Durante il colpo, all’interno dell’istituto si trovavano circa 25 persone, tra dipendenti e clienti, rimaste bloccate nella banca mentre la situazione veniva gestita dall’esterno. L’area è stata immediatamente circondata da carabinieri e polizia, con l’intervento anche dei reparti speciali pronti a entrare in azione.
Con il passare delle ore, gli ostaggi sono stati liberati uno dopo l’altro, fino a quando è stato dato il via libera all’irruzione dei GIS, i Gruppi di Intervento Speciale. Ma è proprio in quel momento che è emerso il colpo di scena: all’interno della banca non c’era più nessuno.

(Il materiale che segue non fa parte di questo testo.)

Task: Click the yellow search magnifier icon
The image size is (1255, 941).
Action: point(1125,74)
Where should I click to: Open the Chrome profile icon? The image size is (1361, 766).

I rapinatori erano già riusciti a fuggire, dileguandosi attraverso un buco praticato nel pavimento. Un dettaglio che lascia pensare a un piano studiato nei minimi particolari, con un possibile collegamento a cunicoli sotterranei o a strutture già predisposte per la fuga.
All’arrivo delle forze speciali, quindi, restavano solo i segni del passaggio della banda, mentre la caccia all’uomo è scattata immediatamente in tutta la zona. Gli investigatori sono ora al lavoro per ricostruire l’esatta dinamica dell’assalto, individuare il percorso utilizzato per la fuga e risalire all’identità dei responsabili.
Una rapina che, per modalità e organizzazione, riporta alla memoria i colpi più complessi e pianificati della criminalità.